Fondly known as the 'gentle revolutionist', Ela Bhatt has dedicated her life to improving the lives of India's poorest, most oppressed women workers. She is the most well-known and prominent women rights activist in India and has founded and pioneered Self Employed Women's Association (SEWA) since 1972. Over the years, SEWA has not only improved lives, but has also sustained the livelihoods of thousands of women workers. "Let us celebrate the skilled hands of India's crafts workers. They are the salt that flavour the culture of our country. Our support brings economic, social, and political power into the hands of people at the very grassroots.
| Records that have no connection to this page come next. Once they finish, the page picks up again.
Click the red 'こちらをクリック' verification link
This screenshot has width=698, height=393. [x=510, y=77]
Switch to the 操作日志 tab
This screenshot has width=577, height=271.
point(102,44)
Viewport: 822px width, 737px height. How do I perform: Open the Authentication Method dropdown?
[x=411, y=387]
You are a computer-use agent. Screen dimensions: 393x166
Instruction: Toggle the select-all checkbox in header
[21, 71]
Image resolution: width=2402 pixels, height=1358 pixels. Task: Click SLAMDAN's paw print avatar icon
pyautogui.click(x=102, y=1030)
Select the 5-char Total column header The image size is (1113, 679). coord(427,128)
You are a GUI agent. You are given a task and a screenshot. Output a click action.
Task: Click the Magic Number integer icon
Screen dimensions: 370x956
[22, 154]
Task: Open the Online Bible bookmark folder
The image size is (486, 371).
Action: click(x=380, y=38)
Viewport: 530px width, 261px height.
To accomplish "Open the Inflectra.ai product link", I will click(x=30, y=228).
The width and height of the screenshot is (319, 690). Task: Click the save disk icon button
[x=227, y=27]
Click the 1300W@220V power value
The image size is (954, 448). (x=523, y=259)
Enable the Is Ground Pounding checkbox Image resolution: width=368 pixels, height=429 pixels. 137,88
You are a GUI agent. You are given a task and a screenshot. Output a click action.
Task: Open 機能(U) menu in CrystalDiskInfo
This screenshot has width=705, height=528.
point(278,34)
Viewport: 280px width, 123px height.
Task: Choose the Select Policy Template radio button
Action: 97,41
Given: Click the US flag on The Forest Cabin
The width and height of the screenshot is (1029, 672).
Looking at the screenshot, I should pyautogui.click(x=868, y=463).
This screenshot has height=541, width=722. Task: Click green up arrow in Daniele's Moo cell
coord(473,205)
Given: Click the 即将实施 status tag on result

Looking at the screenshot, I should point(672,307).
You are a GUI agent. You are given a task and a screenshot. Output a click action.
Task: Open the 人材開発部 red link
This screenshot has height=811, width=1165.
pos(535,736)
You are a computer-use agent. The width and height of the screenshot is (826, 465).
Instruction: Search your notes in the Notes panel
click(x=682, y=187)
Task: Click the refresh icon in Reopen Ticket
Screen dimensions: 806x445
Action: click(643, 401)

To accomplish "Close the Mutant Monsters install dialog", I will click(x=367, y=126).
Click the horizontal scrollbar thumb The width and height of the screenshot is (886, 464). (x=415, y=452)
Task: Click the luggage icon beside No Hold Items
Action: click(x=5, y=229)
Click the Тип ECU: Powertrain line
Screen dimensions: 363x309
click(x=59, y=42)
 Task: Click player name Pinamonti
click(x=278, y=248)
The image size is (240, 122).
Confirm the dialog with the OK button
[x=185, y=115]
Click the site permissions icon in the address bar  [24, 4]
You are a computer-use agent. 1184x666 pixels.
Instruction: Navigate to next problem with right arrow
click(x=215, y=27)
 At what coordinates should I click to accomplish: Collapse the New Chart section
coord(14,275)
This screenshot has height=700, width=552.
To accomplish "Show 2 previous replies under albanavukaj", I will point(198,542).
Handicrafts are not a thing of the past—they are our future."

reema nanavaty

She leads Self Employed Women's Association's (SEWA) economic and rural development activities. Her work reaches out to seventeen million women and their families across India. And she has pioneered the revival, restoration and innovation of rural livelihoods from the district to global level since 1989. Reema Nanavaty is recognized in both India and the neighbouring countries as a champion, who enables the amazing skills of underprivileged women reach the markets they deserve. "The 15,000 women, all members of SEWA Trade Facilitation Centre, from the deserts of Banaskantha possess the rich embroidery tradition. The lives of these women's families grow on the threads with which these women embroider."

bhachiben bhurabhai ahir

Dignified, graceful and full of life, Bhachiben from Vauva, Patan, the founding member of SEWA Trade Facilitation Centre, embodies all things beautiful. Over 80 years old, she has led a life filled with experiences as rich as the embroidery she has perfected. One of the most wonderful aspects of Bhachiben is that she not only passes down her precious craft through generations, but has also expanded its horizons to include SEWA Trade Facilitation Centre women members from other communities as well. Making both her and Ahir embroidery a legacy to be cherished and a means of livelihood. "I learnt the art of Ahir from my maasi when I was 12. I began by decorating homes and trousseaus in exchange for some vessels and other household goods. But, when I eventually understood the potential of this craft, when I became a member of SEWA's Trade Facilitation Centre, it became more than my livelihood. It became my life and my passion. It exhilarated me, set me free. And I want many, many more women to feel the way I do… experience economic freedom."